Singularmente expresivo es el sarcasmo autocomplaciente de esta exministra que, gracias a la política, ha desarrollado una bella carrera internacional, aunque su formación sea inferior a la de muchos de los que han votado a Carmena o a Colau: coleccionan carreras, másters e idiomas y no pueden acceder más que a contratos humillantes y precarios. Hijos de las clases medias y profesionales que han sido abandonados a su suerte. Las clases medias, especialmente los profesionales (profesores, médicos, arquitectos, abogados), están en retroceso. Esto explica el voto a Colau en barrios burgueses.

A pesar de tanto ruido miedoso, ninguna alta personalidad social o política se ha planteado la pregunta obligada: ¿por qué ha ganado Colau? Rafael Nadal contestó con una pregunta: “¿Y qué esperaban?”. Francesc Serés lo resumió: “Si la política no va a los barrios, los barrios van a la política”.

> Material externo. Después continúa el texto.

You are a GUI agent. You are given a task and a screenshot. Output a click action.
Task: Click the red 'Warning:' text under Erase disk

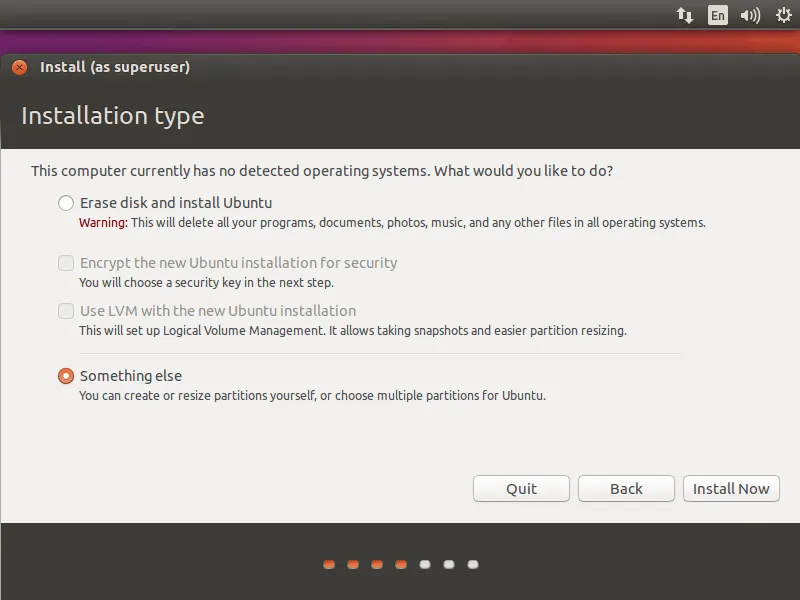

Ayer Jordi Amat evocaba “La ciutat del perdó”, el artículo en el que Joan Maragall valoró la Setmana Tràgica. Aunque el panorama barcelonés no tiene hoy nada que ver con el que dio lugar a la Setmana Tràgica (1909), los dos problemas de fondo son los mismos. Existe un grave problema social: mientras las élites apenas han notado la crisis, una mayoría social se ha empobrecido y carece de futuro. Sin embargo, persiste la indiferencia de las élites. Esta indiferencia es lo que, inútilmente, quiso corregir el empático y compasivo Joan Maragall. Esta misma indiferencia cristalizó años atrás en un neoliberalismo de corte agresivo entre las jóvenes generaciones de CiU y del PP (con la connivencia del patriciado cultural del PSC). Una agresividad que quedaba ofuscada o sublimada por el estridente combate de soberanías, pero que ahora reaparece, forzada por la realidad social (CiU y PP usan el mismo lenguaje).

A pesar de la abundante sopa de letras, no existe ni en España ni en Catalunya una corriente socialcristiana que, junto a la átona socialdemocracia, haya intentado mediar entre las élites y las clases empobrecidas a fin de repartir equitativamente los costes de la crisis. Esta corriente, en cambio, cristaliza en la Italia de Renzi y abraza un enorme espacio en el que, no sin contradicciones, se reúnen la compasiva DC, los neomarxistas y el social-liberalismo. Nadie ha recordado estos días que la capital económica de Italia cuenta desde hace años con un sindaco de Refundación Comunista llamado Giuliano Pisapia. Milán sigue siendo uno de los motores de Europa.